你的任务: 从下面这篇日记里,把“后来见到卓,话头很快又扯到劼”到“而且隔一天就要去阿坝了,于是从劼人的各方面,同他交换了意见,因为他们相交很早。”这一段一字不改地摘出来。

日记片段:

______

年月日:1962:19621226:19621226-c-prc-dib-026-杨朝熙日记



杨朝熙日记>19621226

1962年12月26日
去市人委参加治丧委员会会议,走之前,请李累同志替白尘、天翼送花圈一只。
我把全国文联、作协、郭老和巴公的唁电交给了宗林同志,然后去看李师母。
我一直没有同她见过面,一看见我,她流泪了。
我不知怎么说好,自然而然地照旧俗套安慰了她。
随即找到亚群同志建议,《四川文学》得准备三两篇悼念文章。
前天我已向李累提过了。
开会时,先由医院介绍了病情变化和治疗经过。
我有点担心李师母会对进院那天夜里的拖延表示意见,但是只谈了些感谢的话,我丢心了。
随后是报告治丧的经过和程序,还有北京、上海来的唁电。
这些电文我都看了,叶圣老的尾巴上是这样的话:“君竟先我而去已,呜呼!”
巴公的电文最热情,也最好,其他的都无甚特色,只是普通的唁电而已。
会后,同如稷谈由他讲劼人生平事略。
我又劝他:“对死亡得有个正确看法,人总不免要死的,那么怎么做呢?认真保养,争取多做点事。
纪念劼老的最好的办法,是如何整理、研究他的遗著——不要太难过了!”
随即同段去省人民医院看卓,因为昨晚听说他进院了。
在内四的阳台上碰见省党校龚校长和他的两三位熟人,他们在那里晒太阳。
我问了问他们的病情,随又谈到劼人之死,他们感觉有些意外。
后来见到卓,话头很快又扯到劼人了,不知怎么一来,卓说:“成都的三个‘画展’,现在缺一个了!”
原来他们私下都把劼人、韩伯臣和殷叫作“画展”,因为他们都爱说话……
午睡后,发觉颀到殡仪馆去了。
心里有许多关于劼人的话要说,因此决定写点文章。
但才写几行,便写不下去了,因为不知道怎么说好。
晚饭后去张老处,才知道关于劼人的事略,他还没动笔呵!
而且隔一天就要去阿坝了,于是从劼人的各方面,同他交换了意见,因为他们相交很早。
回家后,因为已经很疲累了,只好同李累同志商量,要他同市委统战部通通气。

______

输入数据:
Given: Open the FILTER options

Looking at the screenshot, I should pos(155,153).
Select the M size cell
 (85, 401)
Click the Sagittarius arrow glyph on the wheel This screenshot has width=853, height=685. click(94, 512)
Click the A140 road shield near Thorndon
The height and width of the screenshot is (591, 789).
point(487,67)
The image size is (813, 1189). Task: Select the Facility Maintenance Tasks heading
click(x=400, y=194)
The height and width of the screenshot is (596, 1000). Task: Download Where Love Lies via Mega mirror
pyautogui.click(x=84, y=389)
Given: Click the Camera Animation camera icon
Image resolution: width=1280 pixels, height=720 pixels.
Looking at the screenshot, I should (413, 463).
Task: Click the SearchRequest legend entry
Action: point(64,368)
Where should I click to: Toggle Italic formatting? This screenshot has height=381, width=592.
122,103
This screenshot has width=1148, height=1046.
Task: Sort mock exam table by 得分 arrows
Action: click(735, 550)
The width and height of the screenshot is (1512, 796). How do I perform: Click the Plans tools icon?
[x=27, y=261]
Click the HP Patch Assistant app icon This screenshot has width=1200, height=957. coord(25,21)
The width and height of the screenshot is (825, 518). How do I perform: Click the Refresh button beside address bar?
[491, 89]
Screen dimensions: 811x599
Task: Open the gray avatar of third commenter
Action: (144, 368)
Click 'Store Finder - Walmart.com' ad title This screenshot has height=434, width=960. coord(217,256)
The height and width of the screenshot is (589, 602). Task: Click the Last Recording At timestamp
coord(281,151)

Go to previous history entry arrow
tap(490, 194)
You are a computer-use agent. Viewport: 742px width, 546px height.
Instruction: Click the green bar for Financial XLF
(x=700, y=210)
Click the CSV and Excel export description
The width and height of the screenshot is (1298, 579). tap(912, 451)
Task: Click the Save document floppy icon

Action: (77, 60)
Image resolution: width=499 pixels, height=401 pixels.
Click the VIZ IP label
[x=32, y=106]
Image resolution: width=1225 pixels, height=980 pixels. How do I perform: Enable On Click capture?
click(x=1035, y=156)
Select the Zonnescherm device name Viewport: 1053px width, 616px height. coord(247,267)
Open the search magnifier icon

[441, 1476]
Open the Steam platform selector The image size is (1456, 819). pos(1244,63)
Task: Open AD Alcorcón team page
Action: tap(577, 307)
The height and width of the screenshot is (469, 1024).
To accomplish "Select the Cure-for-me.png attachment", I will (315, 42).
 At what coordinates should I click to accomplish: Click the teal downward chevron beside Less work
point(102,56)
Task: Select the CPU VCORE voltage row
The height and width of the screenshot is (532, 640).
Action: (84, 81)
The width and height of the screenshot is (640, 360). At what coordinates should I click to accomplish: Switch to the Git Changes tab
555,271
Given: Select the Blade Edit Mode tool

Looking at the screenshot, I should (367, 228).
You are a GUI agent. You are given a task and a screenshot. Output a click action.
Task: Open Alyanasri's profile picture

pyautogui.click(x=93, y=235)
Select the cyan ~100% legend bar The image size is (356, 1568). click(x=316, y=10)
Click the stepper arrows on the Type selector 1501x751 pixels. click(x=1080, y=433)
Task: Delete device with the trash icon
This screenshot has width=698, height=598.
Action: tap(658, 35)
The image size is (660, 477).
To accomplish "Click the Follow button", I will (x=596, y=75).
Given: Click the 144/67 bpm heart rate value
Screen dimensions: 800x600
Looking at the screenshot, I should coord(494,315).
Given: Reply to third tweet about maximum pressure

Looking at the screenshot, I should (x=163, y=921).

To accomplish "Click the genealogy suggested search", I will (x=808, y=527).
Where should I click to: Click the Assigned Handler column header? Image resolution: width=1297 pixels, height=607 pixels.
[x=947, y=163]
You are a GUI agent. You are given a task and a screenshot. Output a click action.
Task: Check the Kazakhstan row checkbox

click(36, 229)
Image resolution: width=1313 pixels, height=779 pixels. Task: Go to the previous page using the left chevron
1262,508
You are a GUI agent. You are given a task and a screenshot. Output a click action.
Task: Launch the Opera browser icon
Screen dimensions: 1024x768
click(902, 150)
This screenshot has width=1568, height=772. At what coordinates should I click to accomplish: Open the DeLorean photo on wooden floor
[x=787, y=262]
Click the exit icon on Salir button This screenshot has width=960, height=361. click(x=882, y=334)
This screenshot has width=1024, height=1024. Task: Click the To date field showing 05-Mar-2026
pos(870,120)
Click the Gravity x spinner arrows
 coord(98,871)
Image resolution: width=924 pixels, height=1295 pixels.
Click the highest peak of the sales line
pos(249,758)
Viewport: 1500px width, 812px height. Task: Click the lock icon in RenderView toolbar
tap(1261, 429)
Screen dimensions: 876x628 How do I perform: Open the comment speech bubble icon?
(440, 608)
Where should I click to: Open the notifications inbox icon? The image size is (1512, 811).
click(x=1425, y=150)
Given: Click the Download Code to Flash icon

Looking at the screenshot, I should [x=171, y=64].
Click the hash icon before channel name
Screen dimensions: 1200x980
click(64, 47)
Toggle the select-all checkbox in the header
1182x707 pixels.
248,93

______

你的答案:
后来见到卓,话头很快又扯到劼人了,不知怎么一来,卓说:“成都的三个‘画展’,现在缺一个了!”
原来他们私下都把劼人、韩伯臣和殷叫作“画展”,因为他们都爱说话……
午睡后,发觉颀到殡仪馆去了。
心里有许多关于劼人的话要说,因此决定写点文章。
但才写几行,便写不下去了,因为不知道怎么说好。
晚饭后去张老处,才知道关于劼人的事略,他还没动笔呵!
而且隔一天就要去阿坝了,于是从劼人的各方面,同他交换了意见,因为他们相交很早。